Oligarchs and why they will remain: the Marcos-Duterte Connection

Let us begin with the Marcos regime.

The Philippines did have money. But they were stolen. “Various estimates put the total Marcos loot at between $5 billion to $10 billion, however.” “The reality, they discovered, was that Ferdinand Marcos had amassed a fortune up to 650 times greater. According to a subsequent estimate by the Philippine supreme court, he had accumulated up to $10bn while in office.” – The Guardian

Fast track. Marcos instituted his cronies or “friends” who are still there working in the government or running businesses. When Marcos fell out of power these cronies sought the counsel of lawyer Estelito Mendoza. He defended all of them. Mendoza then represented Marcos, his wife Imelda Marcos, and their family’s alleged close allies. Lucio Tan and Danding Cojuangco, are only two of Marcos’ cronies whom Mendoza defended. Tan, for his part, was acquitted of a P27-billion tax evasion case in 2006. Mendoza, in subsequent years successfully defended many of Marcos’ cronies who are still the most powerful oligarchs in the Philippines. He however, did not remain, a neutral barrister, for during the J. Estrada case, there was a motion to disbar Estelito Mendoza after bank official Clarissa Ocampo testified that businessman Jaime Dichaves signed the bank documents for the transfer of Estrada’s P500-M trust fund rght inside Mendoza’s office.

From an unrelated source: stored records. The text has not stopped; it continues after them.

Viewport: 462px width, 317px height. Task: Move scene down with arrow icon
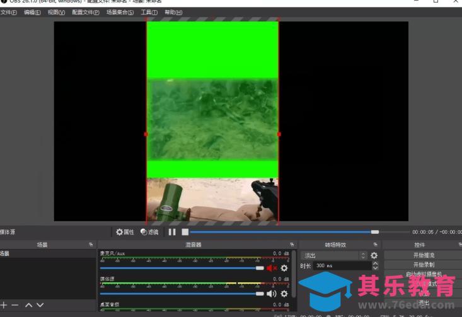(x=40, y=305)
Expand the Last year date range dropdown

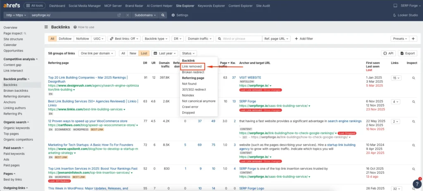pos(165,54)
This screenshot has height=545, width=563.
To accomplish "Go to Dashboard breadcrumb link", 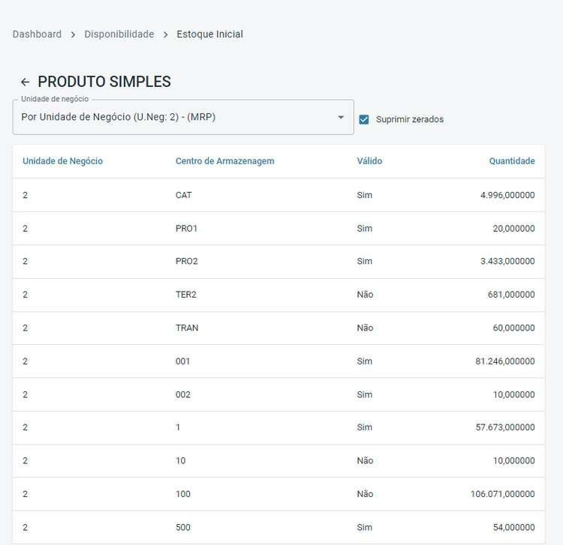I will [37, 34].
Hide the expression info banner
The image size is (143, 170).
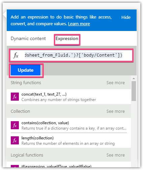pos(126,18)
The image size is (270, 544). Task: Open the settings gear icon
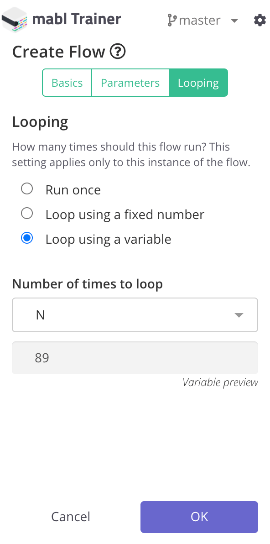tap(259, 20)
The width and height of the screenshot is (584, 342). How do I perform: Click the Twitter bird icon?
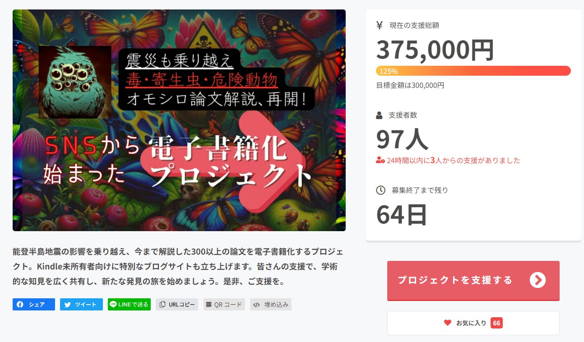pyautogui.click(x=68, y=305)
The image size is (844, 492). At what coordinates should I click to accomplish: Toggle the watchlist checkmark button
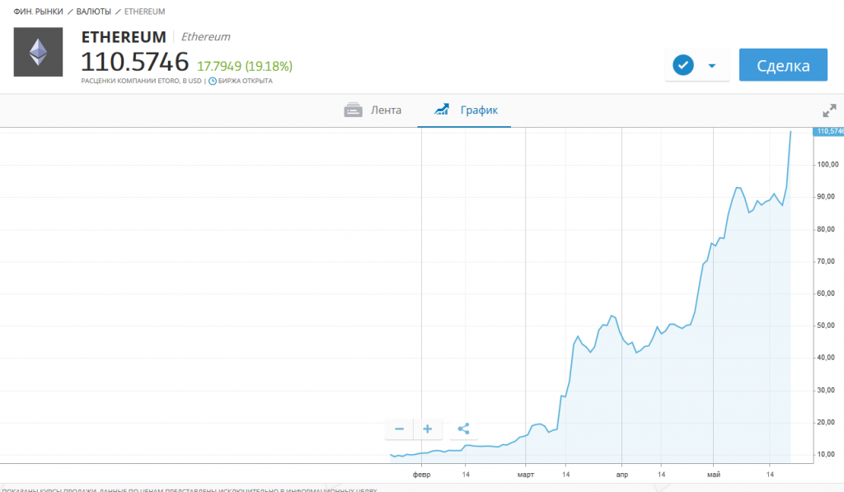click(683, 65)

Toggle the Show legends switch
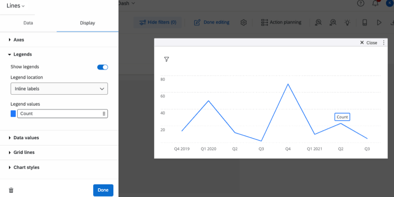tap(102, 67)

Arroyo case: A court had issued an arrest warrant for our former Pres. Gloria Arroyo, who was accused of diverting $8.8m (£5.5m) from the state lottery charity fund for personal gain. Janet Napoles, the so-called pork barrel queen, also spoke about the alleged P900-million scam involving the “diversion of the government share in the operation of gas wells in Malampaya, off Palawan, to ghost projects.” In 2012, Arroyo was also accused of 366-million plunder suit together with 9 former government officials.

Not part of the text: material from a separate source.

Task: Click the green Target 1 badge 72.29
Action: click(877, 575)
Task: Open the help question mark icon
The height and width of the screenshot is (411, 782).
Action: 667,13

Napoles Case: Janet Napoles was implicated in the P10-billion pork barrel scam. Among her co-accused are Senators Juan Ponce Enrile, Jinggoy Estrada, and Ramon “Bong” Revilla Jr. “The three senators and Napoles, the alleged brains behind the pork barrel scam, and five other people stockpiled a combined total of P581 million in kickbacks through the diversion of pork barrel funds to bogus foundations from 2004 to 2012.”

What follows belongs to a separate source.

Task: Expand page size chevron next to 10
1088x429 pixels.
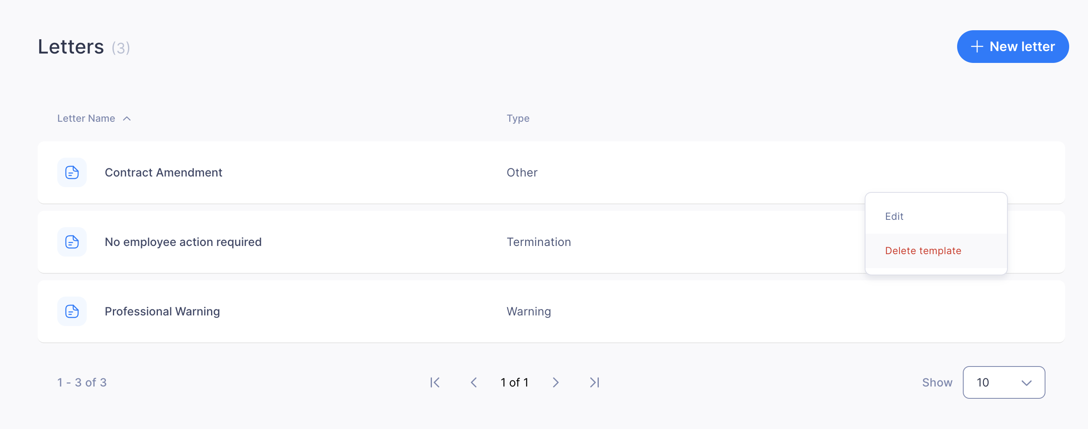Action: click(1026, 383)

Estelito Mendoza was the lawyer of the Marcoses, Marcos’ cronies, Joseph Estrada and Gloria Macapagal Arroyo. Estelito Mendoza also “defended before the SC the 1973 Constitution that validated Marcos’ absolute reign over the country.” In a way, he made Martial Law possible.

Just recently Duterte made friends with Arroyo, Enrile, Estrada, Revilla and loosened the case against Napoles. They threw “cusses” at De Lima, at the time of her arrest, for the reason that she had a hand in filing plunder cases against them together with Napoles. Duterte is also a close friend of the Marcoses, as is well known.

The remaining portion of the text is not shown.